Responda às perguntas sobre o texto abaixo.
1. Para onde estão viradas as pestanas dos olhos?
2. Segundo o texto, a que reino despertam tarde os olhos cansados?
3. Quantos sacerdotes seriam precisos, e com que arnês?

Texto apresentado.
----
Os olhos são um santuário com as pestanas viradas para o norte. Decantam as imprecisões apreciadas pelos instintos indomáveis. Às vezes, os olhos atraiçoam-se pelas aparências. Pelas sobras das palavras que cavalgam em equívocos, mais o sangue fervente que não escolhe a parcimónia como método. Os olhos cansados tacteiam o mapa dos sentimentos e erram sem saber. Tarde, despertam para um reino sem súbditos nem suseranos, um reino opaco e feito de matéria inerte.
As palavras simples, as palavras prometidas e simples, talvez tardem. Por, talvez, serem senão uma impossibilidade, um lugarejo recôndito onde é difícil aportar por míngua de caminhos praticáveis. Ainda espero pelas palavras simples ditas com um sentimento a assomar à boca. Aquelas que, na sua simplicidade, purificam a indulgência. Não queria reincidir ancorado às lâminas afiadas. Seriam precisos centos de sacerdotes com o arnês da paciência para embaciar as dores que incendeiam as veias. À falta de melhor – ou porque não havia como arregimentar tantos curas – sobra a proficiência das forças interiores arrancadas contra o ímpeto dos sobressaltos.
----
Linhas listadas.
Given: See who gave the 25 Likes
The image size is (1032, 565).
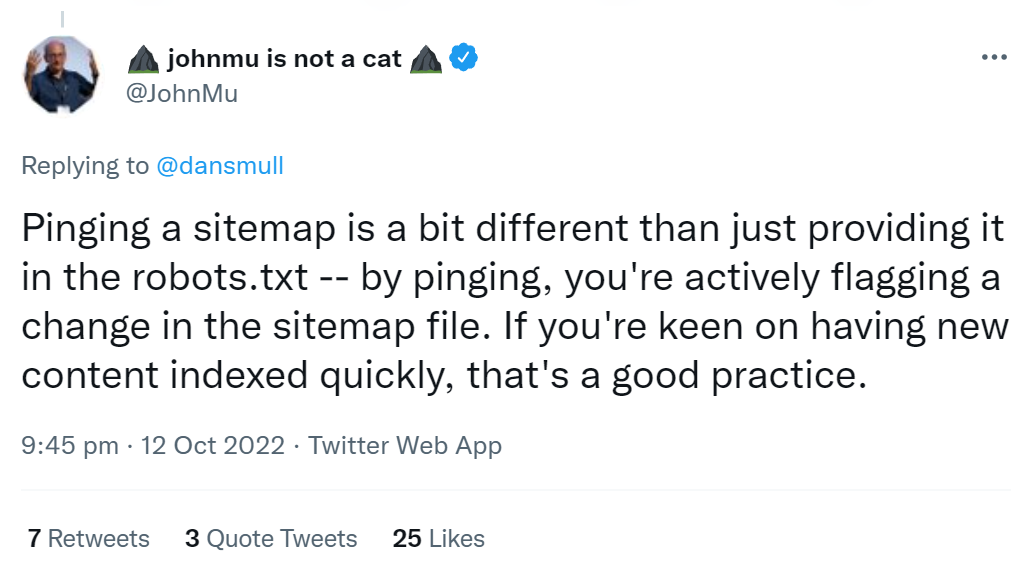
----
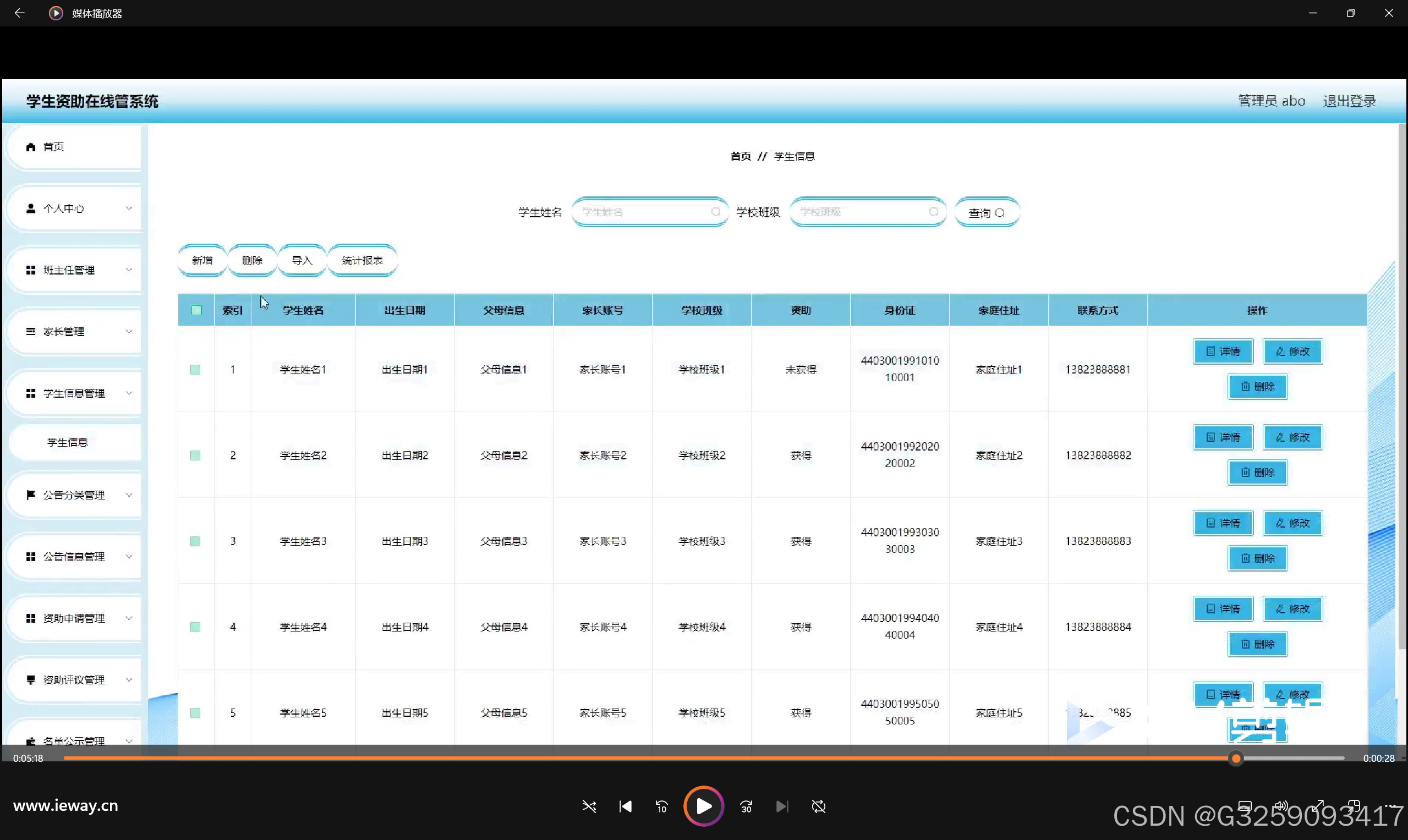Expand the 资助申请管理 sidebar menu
----
Resolução.
1. Para o norte.
2. Um reino sem súbditos nem suseranos, opaco e feito de matéria inerte.
3. Centos de sacerdotes, com o arnês da paciência.